### Trecho apresentado:
Encontrei-me com o Papa Francisco em 23 de junho de 2023 em uma audiência na Capela Sistina dedicada ao mundo da cultura. Ele atravessou a nave em uma cadeira de rodas, depois foi erguido e ajudado a se sentar em uma poltrona branca, de onde proferiu um discurso do qual me lembro nos mínimos detalhes. Não apenas pelas palavras, que eram belas e verdadeiras, e pronunciadas com o sorriso sincero de um homem que sabe que está acima de todos os seus semelhantes, mas que, ainda assim, é capaz de falar ao coração e à mente de cada um, mas também pelos gestos. A postura do papa Francisco, as mãos, as expressões do rosto, o olhar, o timbre da voz, as pausas, as risadas eram parte do discurso, talvez a parte mais forte, o testemunho mais tenaz de um pontífice que, apesar da doença, não limita suas aparições, mesmo na televisão, e que fez do próprio corpo uma mensagem.
As fotos em que o Papa Francisco aparece cada vez mais cansado, doente, fraco no físico, mas não no espírito, são a inversão da retórica dos fortes e dos vitoriosos; em uma sociedade que nos impõe diariamente o mito do vigor, da juventude eterna e da invulnerabilidade, essas imagens cutucam o poder, lembrando-nos de que a tênue casca que nos mantém vivos é apenas a película involuntária de nossa consciência.

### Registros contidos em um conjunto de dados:
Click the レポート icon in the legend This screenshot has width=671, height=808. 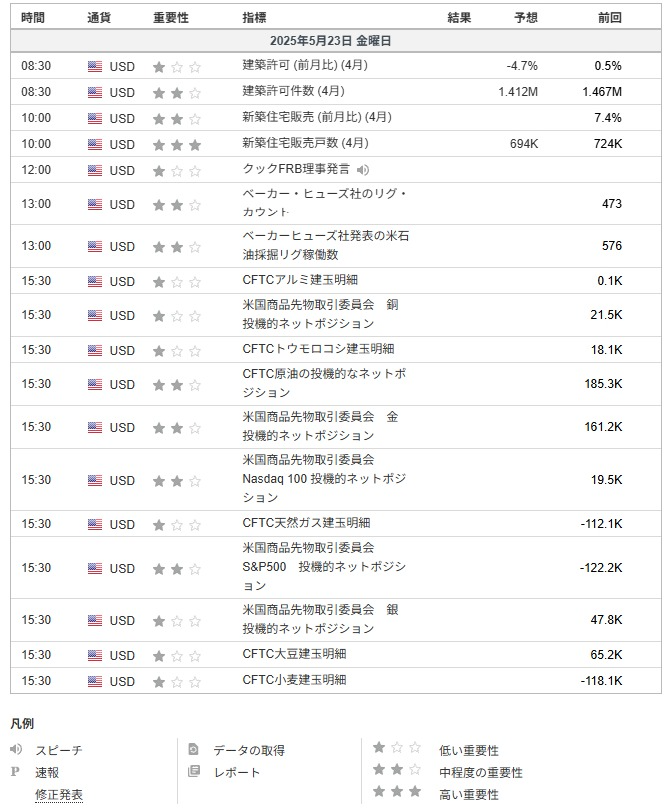pos(194,771)
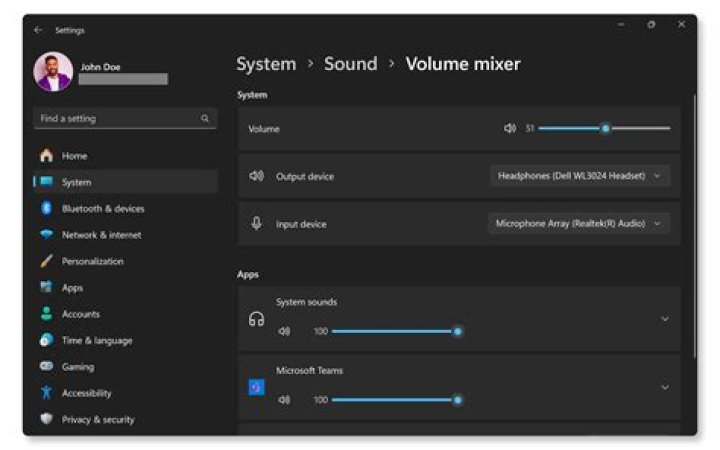Viewport: 720px width, 450px height.
Task: Expand the Microsoft Teams section
Action: (665, 387)
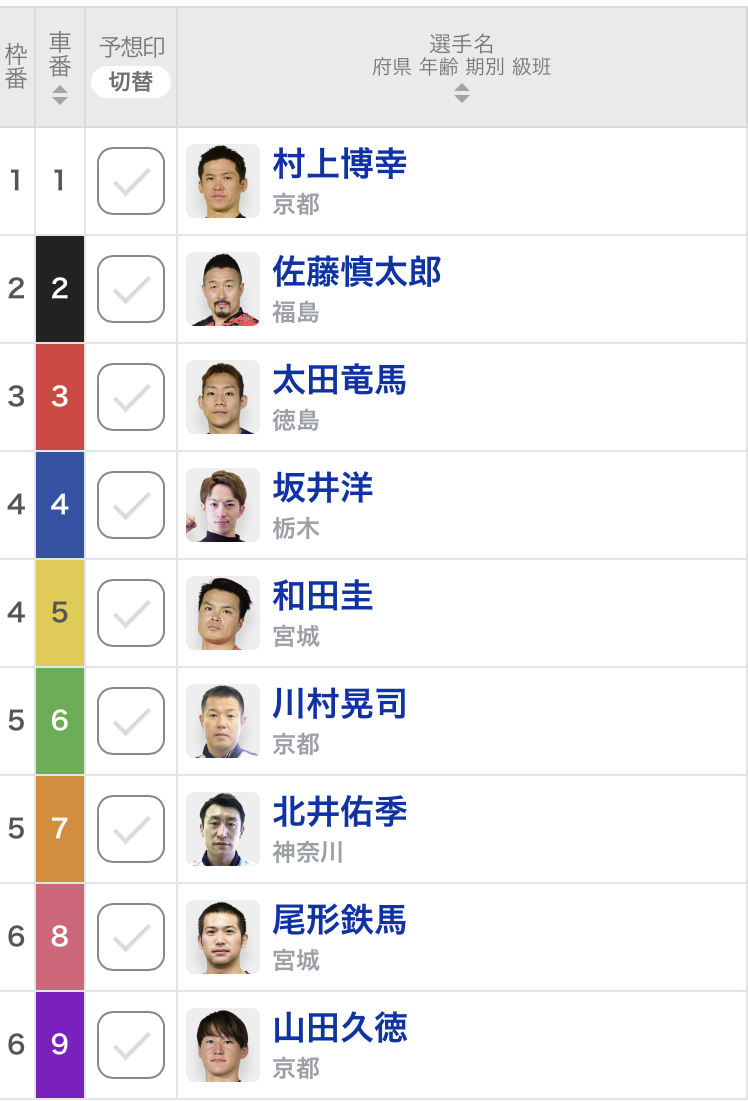Open the 村上博幸 rider profile link
This screenshot has width=748, height=1101.
coord(340,164)
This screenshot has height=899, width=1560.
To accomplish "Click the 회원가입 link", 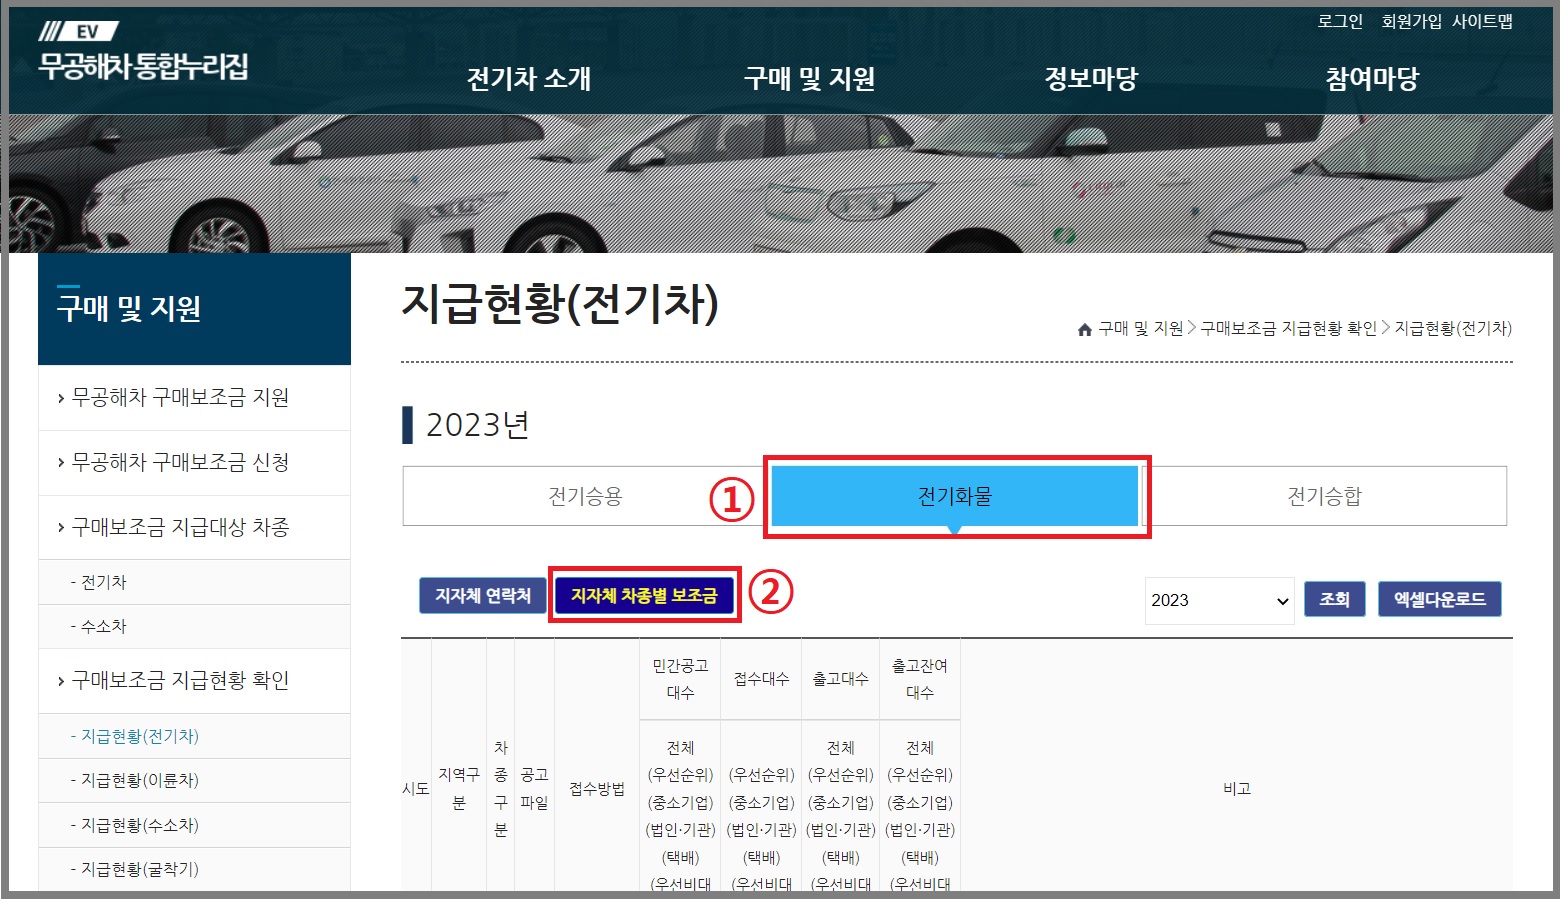I will tap(1410, 21).
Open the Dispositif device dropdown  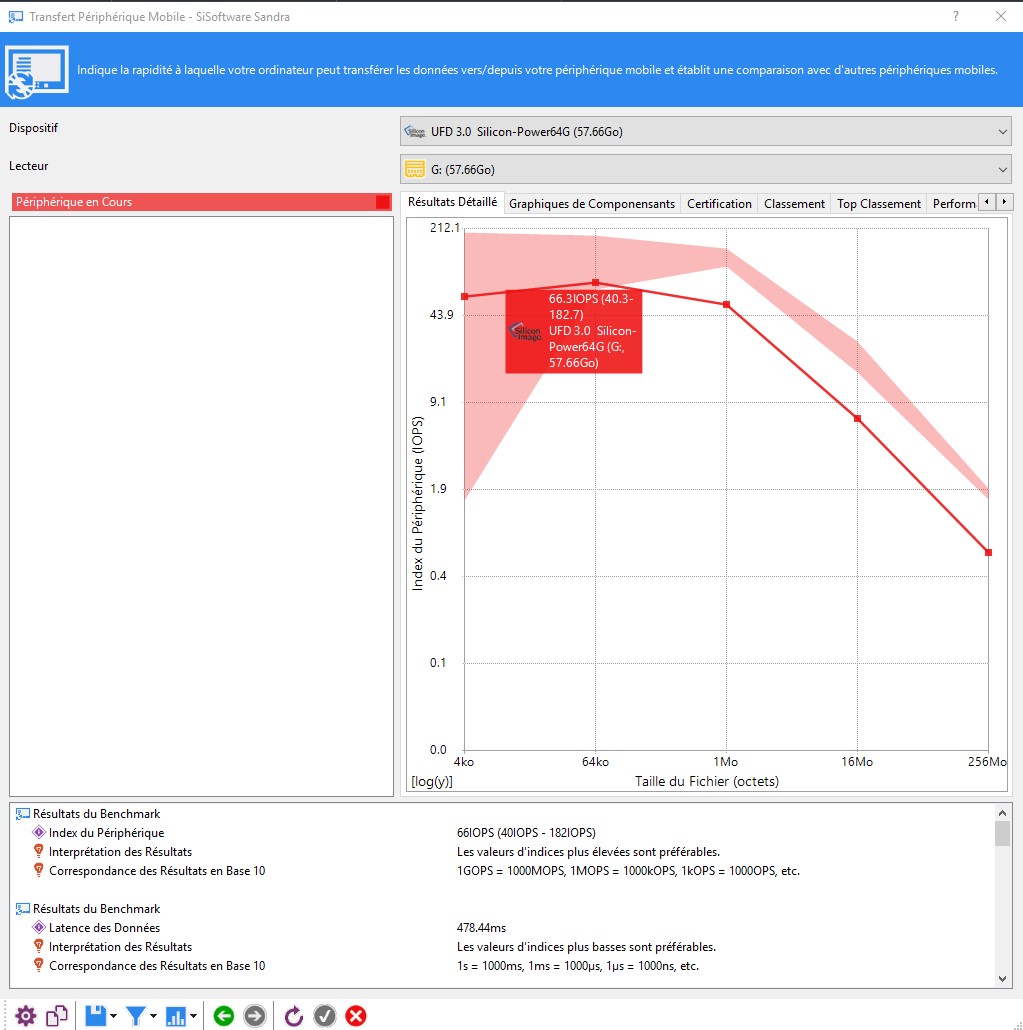pos(705,131)
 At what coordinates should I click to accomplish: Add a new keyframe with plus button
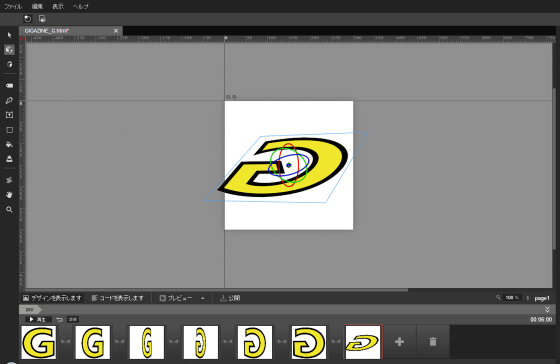pos(399,342)
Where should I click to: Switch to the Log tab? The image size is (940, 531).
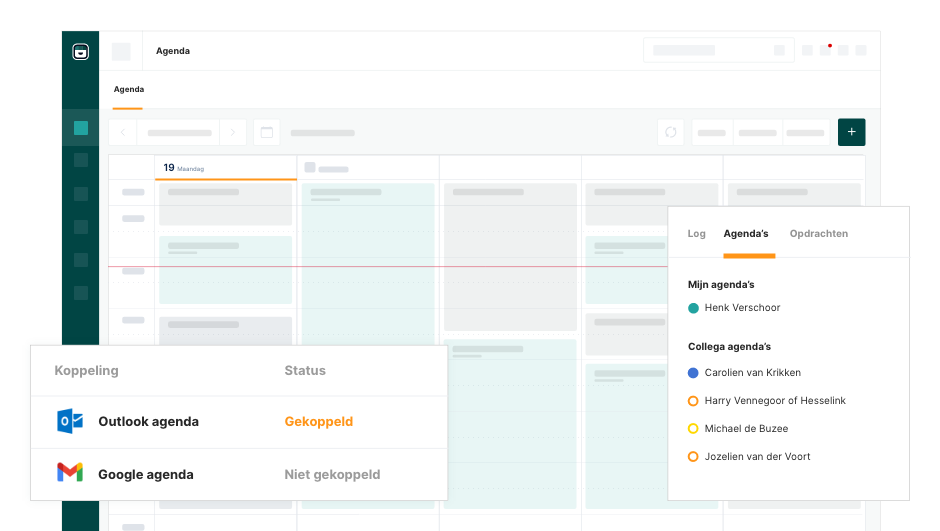click(x=696, y=234)

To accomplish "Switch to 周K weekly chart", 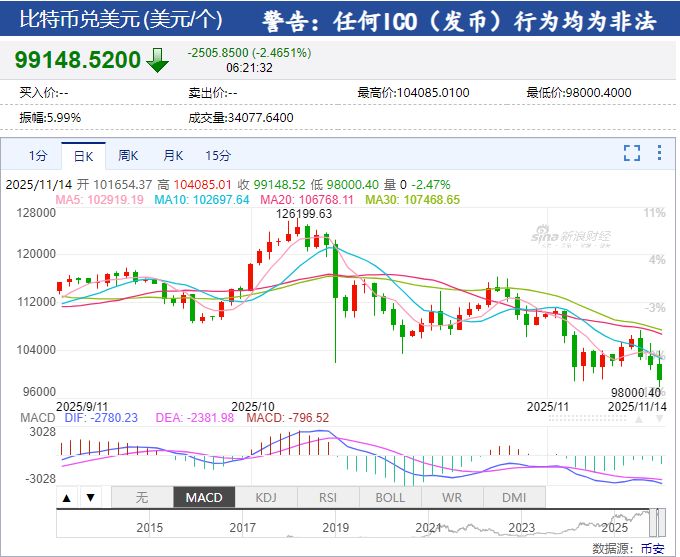I will 128,155.
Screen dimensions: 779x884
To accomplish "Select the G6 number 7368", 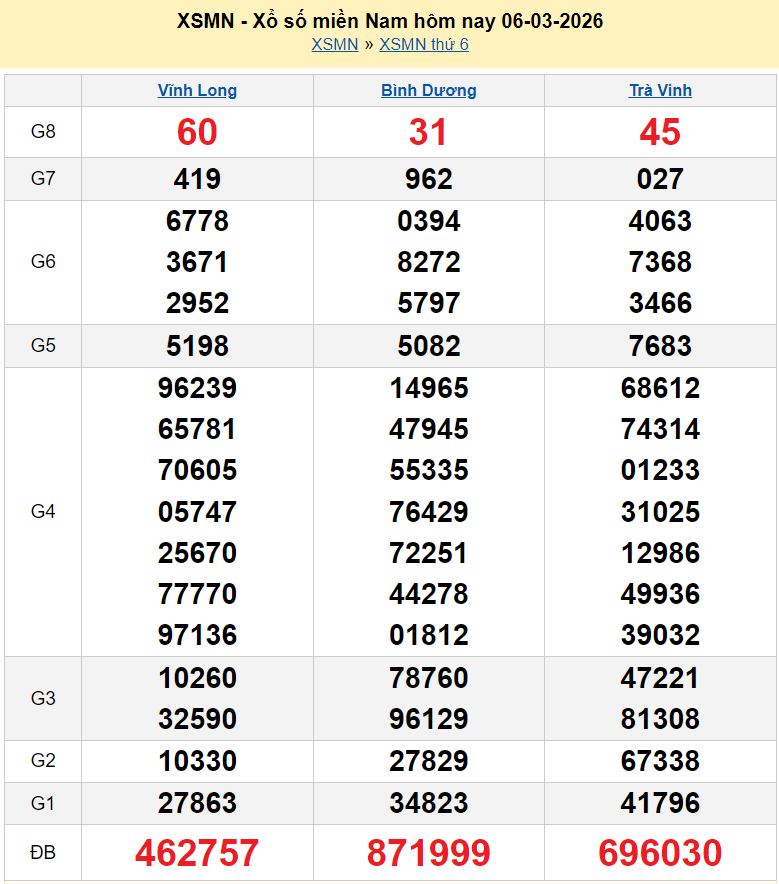I will coord(660,262).
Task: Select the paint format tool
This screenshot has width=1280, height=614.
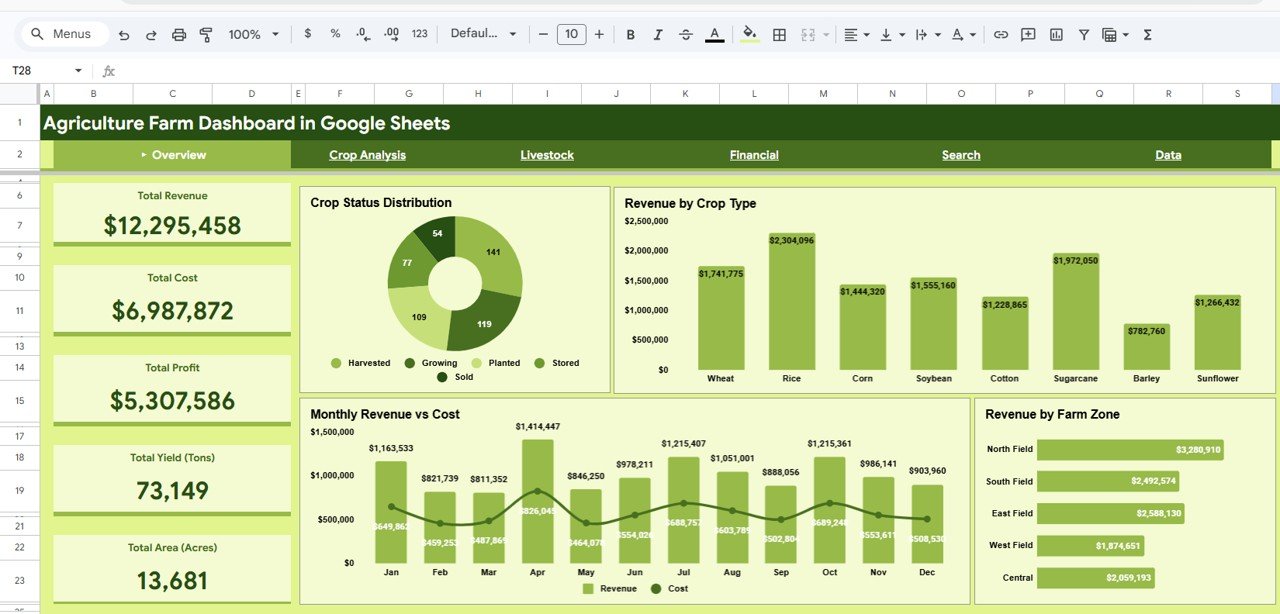Action: [x=205, y=33]
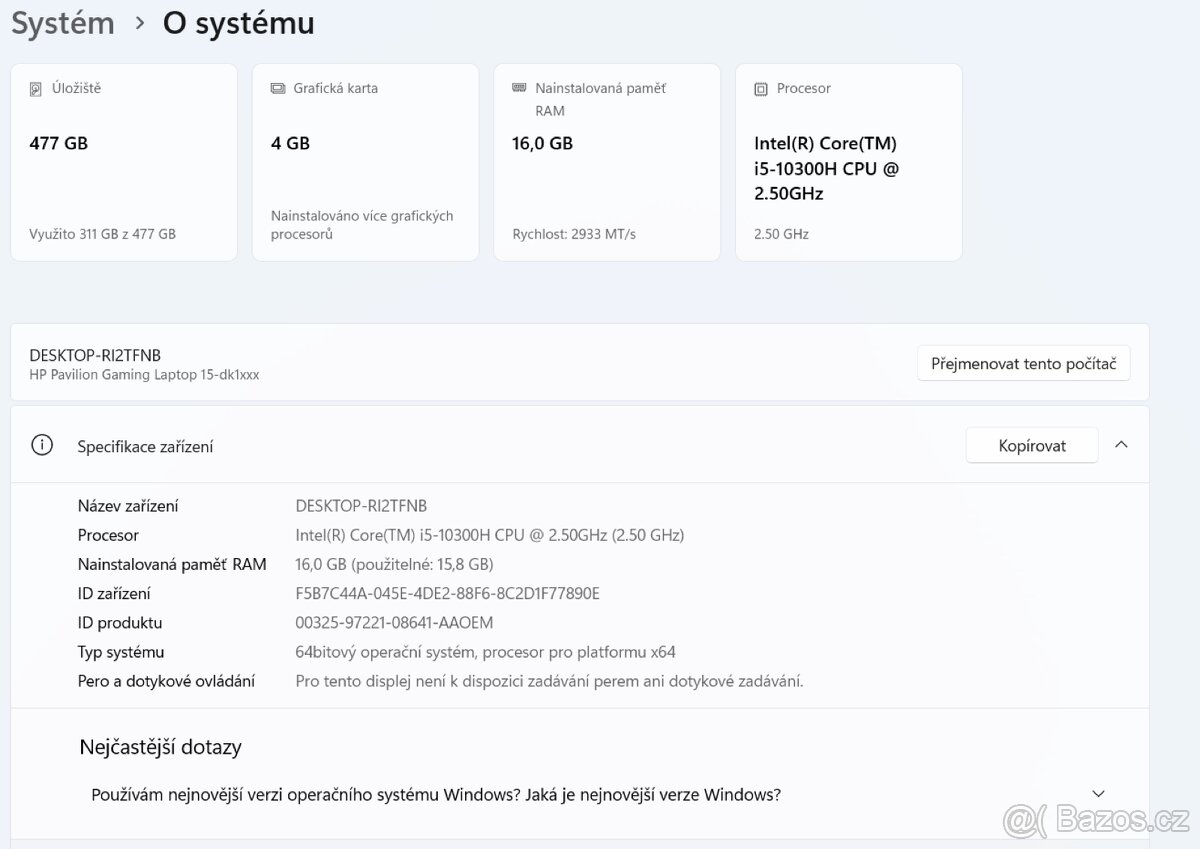Open the question about newest Windows version

436,795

### Perguntas do material:
a – Liste todos os aspectos do Papa Francisco que, segundo o texto sobre o Papa Francisco, eram parte do discurso.
b – Transcreva do texto sobre o Papa Francisco o trecho que começa em "As fotos em" e segue até "de nossa consciência.".

### Respostas das tarefas:
a – A postura, as mãos, as expressões do rosto, o olhar, o timbre da voz, as pausas e as risadas.

b –
As fotos em que o Papa Francisco aparece cada vez mais cansado, doente, fraco no físico, mas não no espírito, são a inversão da retórica dos fortes e dos vitoriosos; em uma sociedade que nos impõe diariamente o mito do vigor, da juventude eterna e da invulnerabilidade, essas imagens cutucam o poder, lembrando-nos de que a tênue casca que nos mantém vivos é apenas a película involuntária de nossa consciência.